About this exercise: Stop after the line that contains "Wendys Assistant Manager - Brooks (110, 1948)". Until then, retype each line of the entries exactly from the first one, skipping pictures.

Data listing:
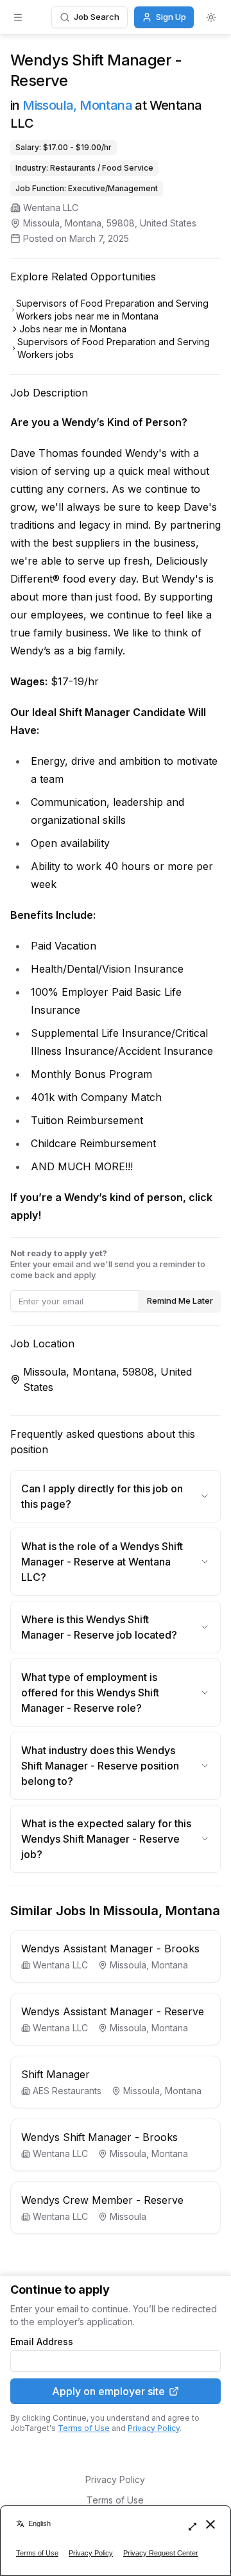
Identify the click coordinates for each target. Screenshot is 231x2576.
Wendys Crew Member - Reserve (102, 2200)
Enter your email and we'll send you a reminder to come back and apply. (107, 1264)
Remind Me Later (180, 1300)
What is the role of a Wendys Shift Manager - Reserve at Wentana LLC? (102, 1561)
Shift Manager (55, 2074)
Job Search (96, 17)
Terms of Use (84, 2428)
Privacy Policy (154, 2428)
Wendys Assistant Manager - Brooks (110, 1948)
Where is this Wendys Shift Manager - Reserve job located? (99, 1627)
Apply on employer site (108, 2391)
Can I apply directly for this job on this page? (102, 1496)
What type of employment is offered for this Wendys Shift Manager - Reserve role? (90, 1692)
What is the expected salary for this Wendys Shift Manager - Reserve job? (106, 1839)
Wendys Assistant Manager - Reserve (112, 2011)
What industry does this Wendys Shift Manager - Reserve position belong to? (100, 1765)
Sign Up (171, 17)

Result for this exercise:
Identify the click coordinates for each target. Screenshot is 231x2576.
Wendys Crew Member - Reserve (102, 2200)
Enter your email and we'll send you a reminder to come back and apply. (107, 1264)
Remind Me Later (180, 1300)
What is the role of a Wendys Shift Manager - Reserve at Wentana LLC? (102, 1561)
Shift Manager (55, 2074)
Job Search (96, 17)
Terms of Use (84, 2428)
Privacy Policy (154, 2428)
Wendys Assistant Manager - Brooks (110, 1948)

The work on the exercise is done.